The government has today announced a “major new drive on internet safety” for which it will enlist the world's largest technology companies in order to make the UK the “safest place in the world for young people to go online.”
Going online is serious business for young people, who can now encounter every flavour of evil that humanity produces without even leaving their homes — something which wouldn't have been possible for their parents watching the BBC in the '70s. To this end, those parents are concerned, and to that end, the government is concerned.
After much collaboration on counter-terror activities, Facebook, Twitter and Apple will be among the corporations the government is set to call to contribute to the protection of children in the face of those frightening online phenomena which their parents may not understand, including sexting, bullying, sites discussing self-harm, and information about eating disorders.

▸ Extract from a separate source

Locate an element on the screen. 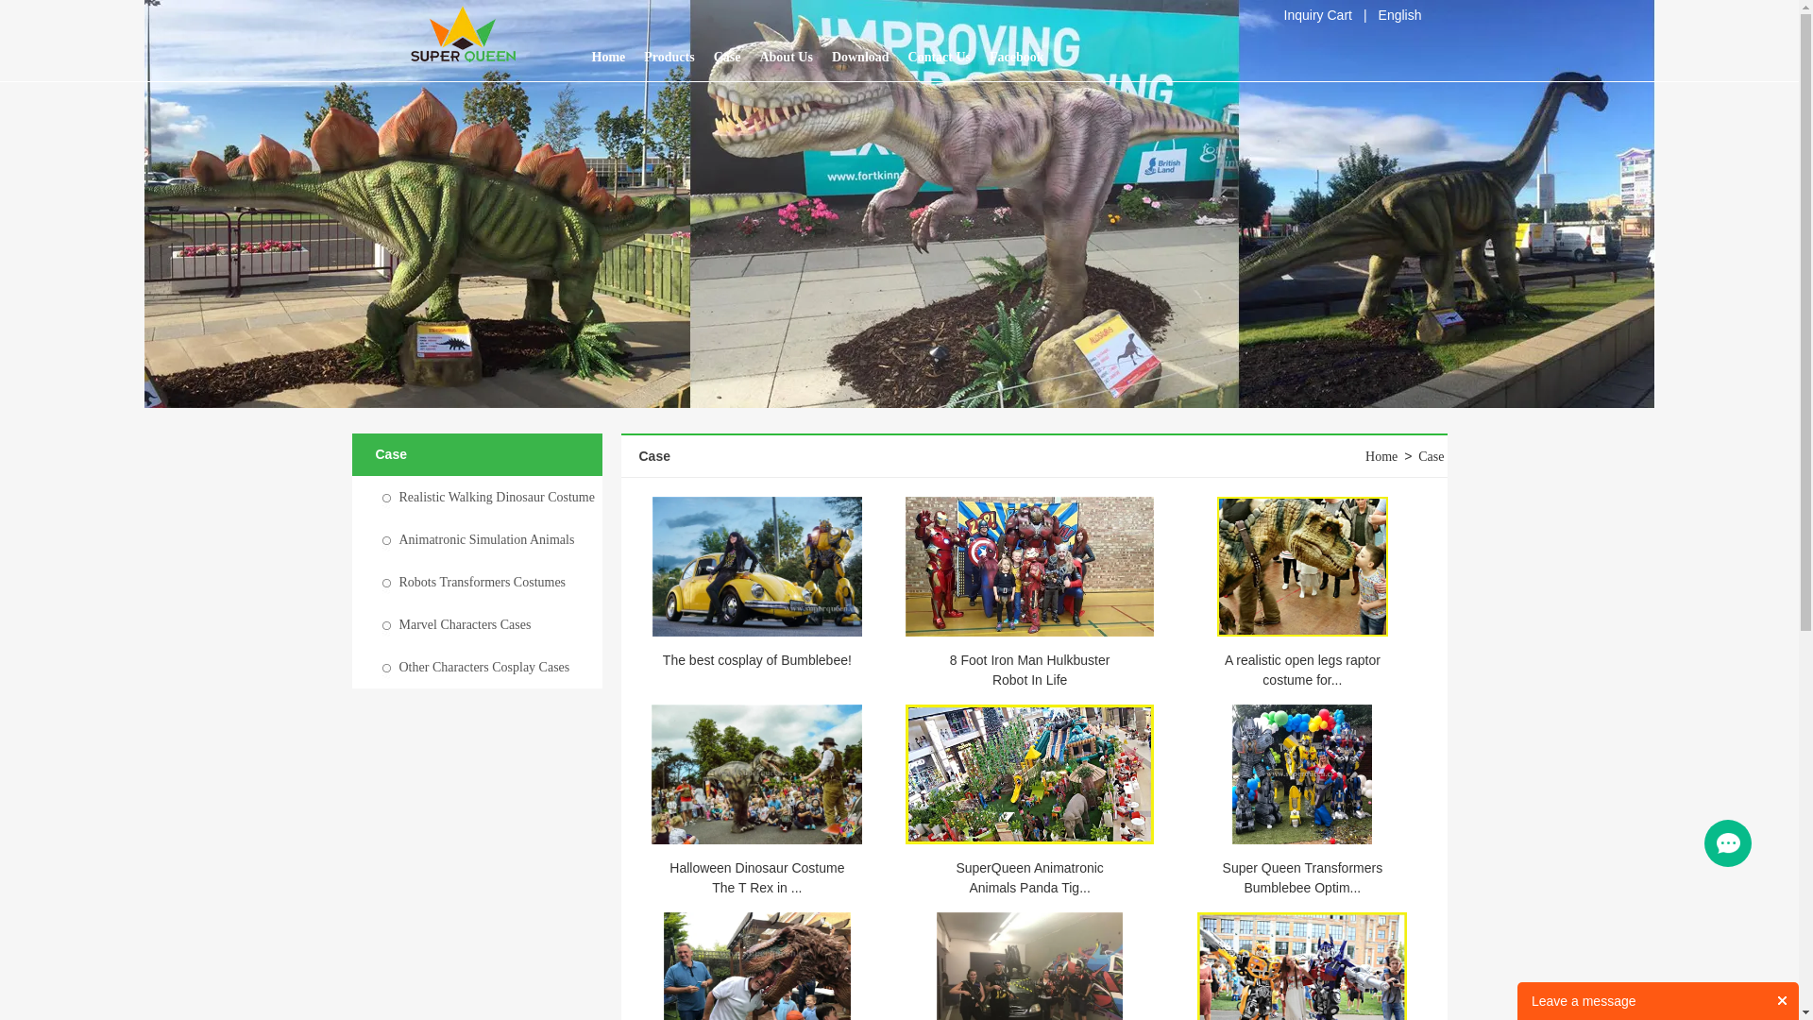 The width and height of the screenshot is (1813, 1020). 'Super Queen Transformers Bumblebee Optimus prime in' is located at coordinates (1300, 772).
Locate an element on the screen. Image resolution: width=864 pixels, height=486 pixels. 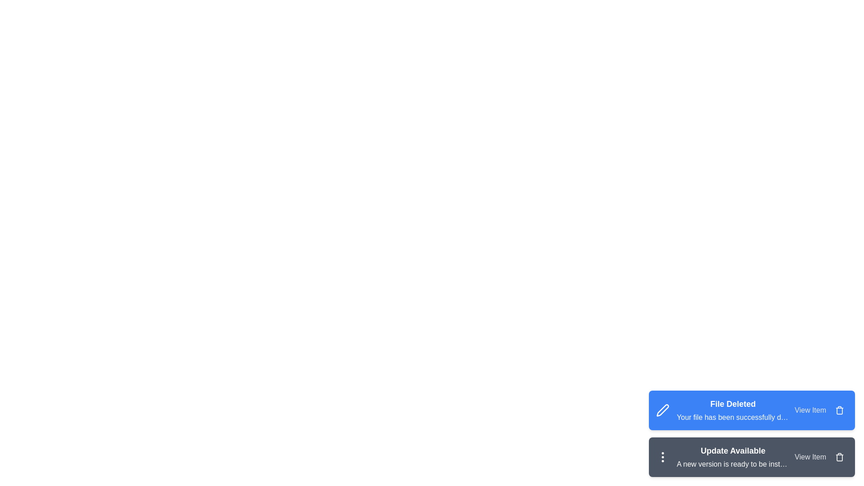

These problems, which no generation has had to face before, will be solved in the new initiative headed by culture secretary Karen Bradley. Bradley will be leading the government's inter-departmental charge on behalf of the Prime Minister, and will ultimately be producing a consultation green paper on future policy, potentially to be published this summer, although government hasn't been making promises lately, because of distracting cat videos the Brexit.
Whatever those policies may be, they will join those in the Digital Economy Bill, which is currently going through Parliament and seeks to introduce age checks for those visiting naughty websites so as to prevent under-18s from watching porn – with powers to block sites which refuse to comply.
Sexting has raised much alarm of late, with a study last year for the NSPCC and Children’s Commissioner [PDF] finding that 13 per cent of 11- to 16-year-olds reported that they had taken topless pictures of themselves and 3 per cent had taken fully naked pictures of themselves.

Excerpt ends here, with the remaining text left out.